**Problem to solve**
Count the lines in the records below that contain the string "This", treating uppercase and lowercase as distinct. Give only the number.
════════════════
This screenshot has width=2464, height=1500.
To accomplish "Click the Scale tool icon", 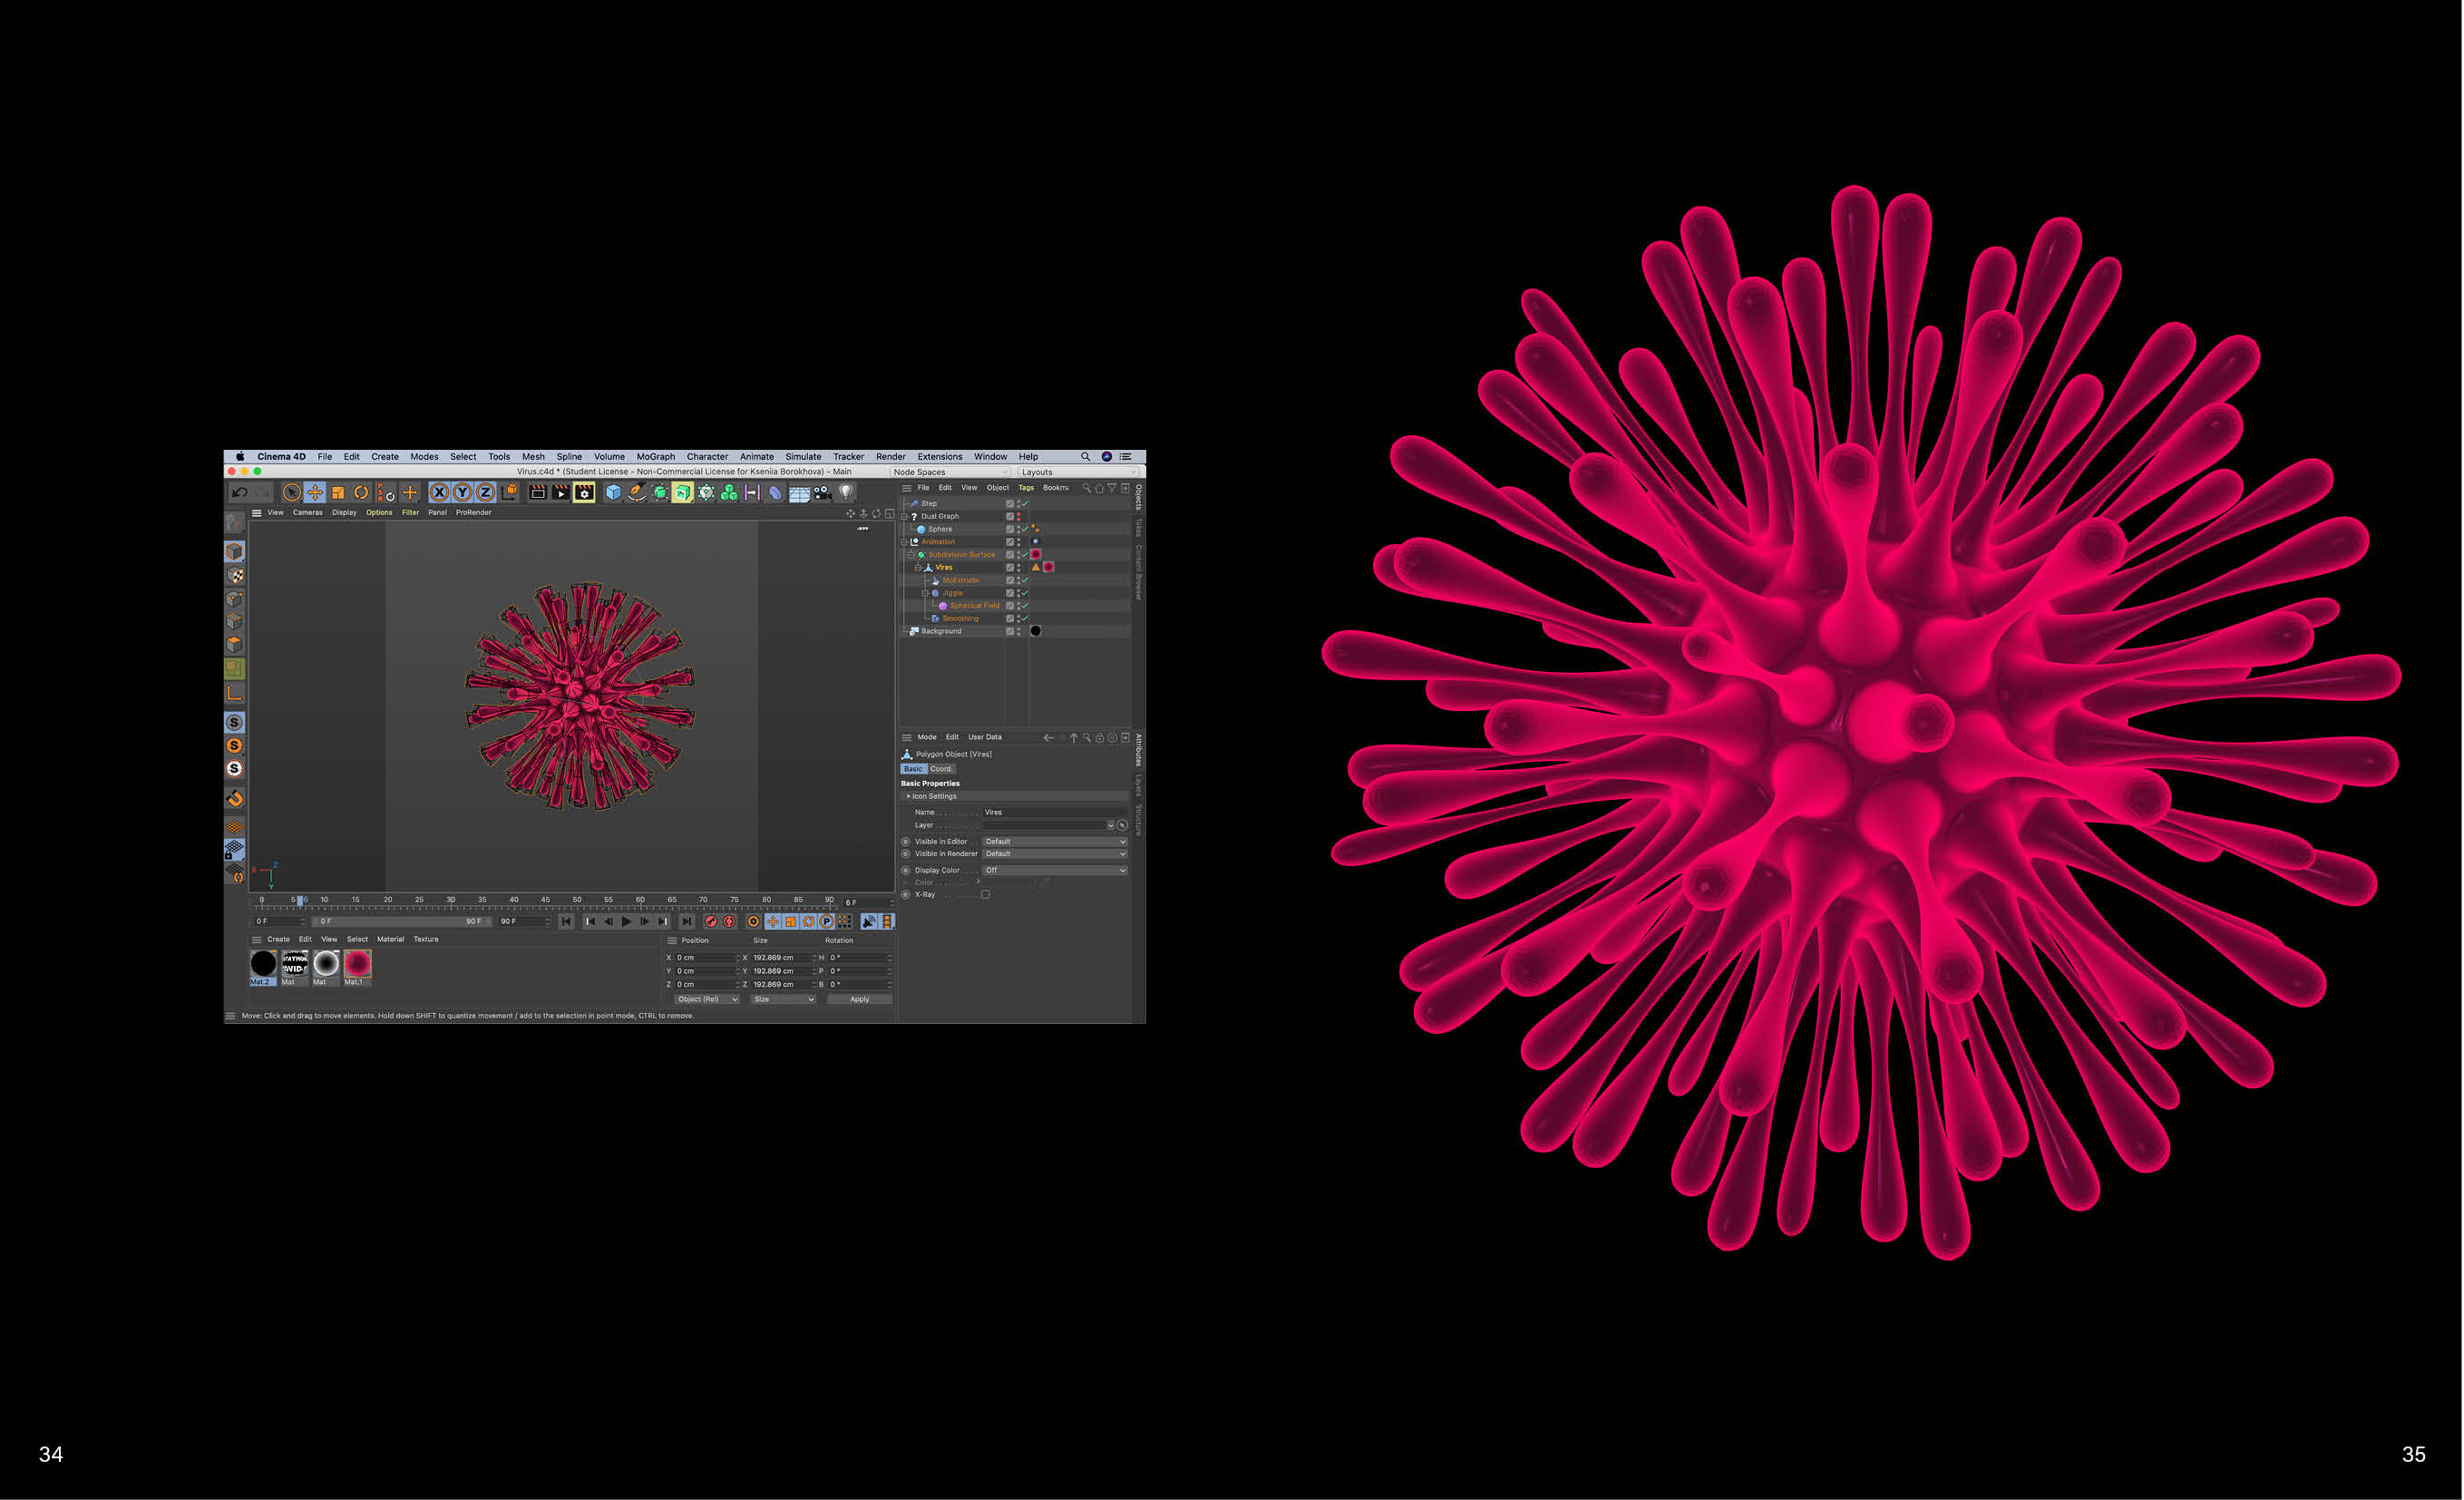I will point(338,493).
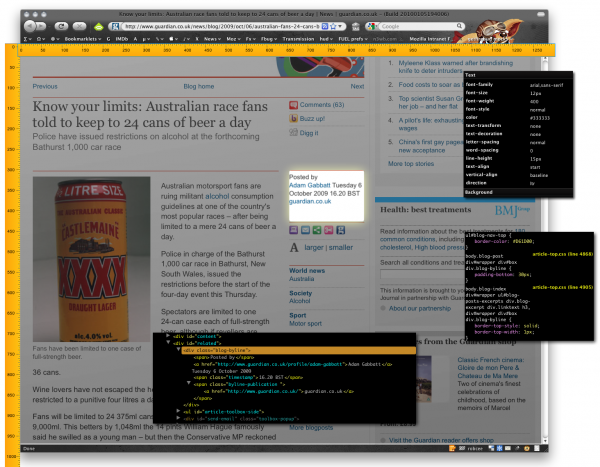Click the purple icon in the article toolbox row
Image resolution: width=600 pixels, height=467 pixels.
294,228
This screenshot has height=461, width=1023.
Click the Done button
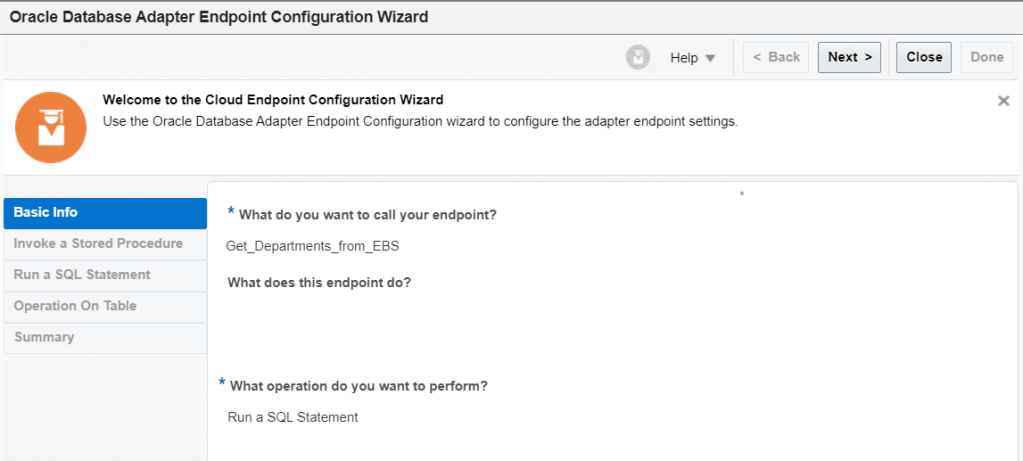(x=986, y=57)
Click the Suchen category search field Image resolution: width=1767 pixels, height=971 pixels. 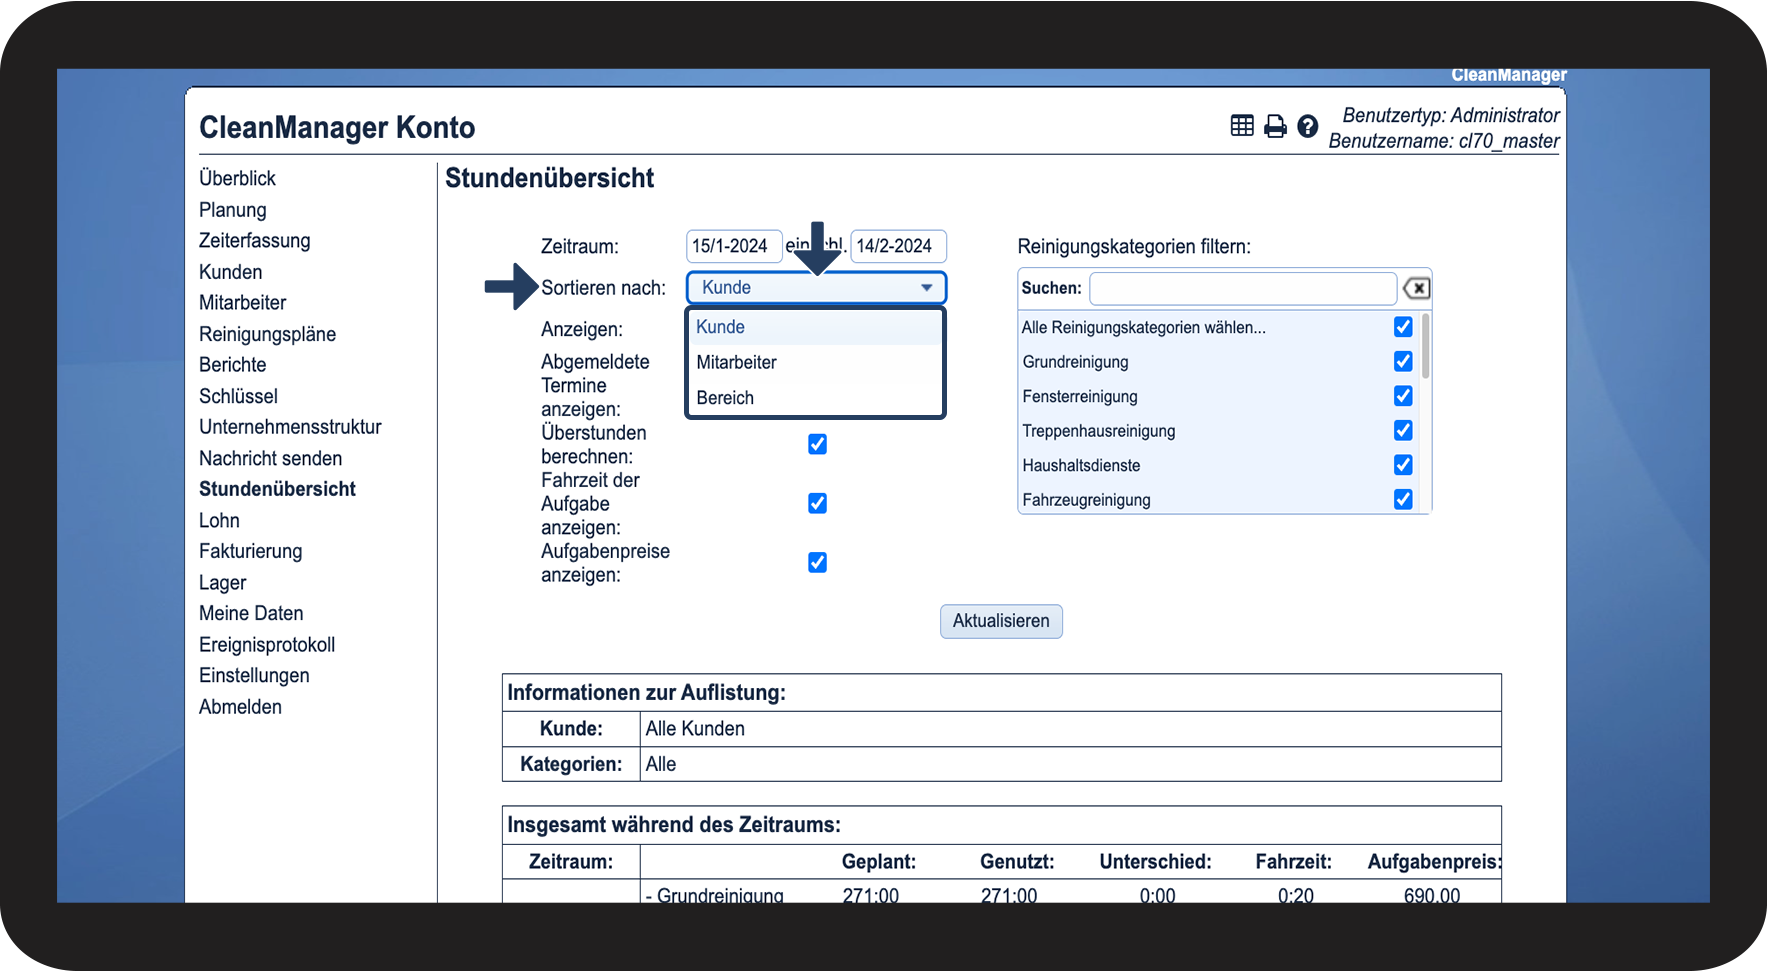tap(1242, 289)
════════════════
**Written response**
2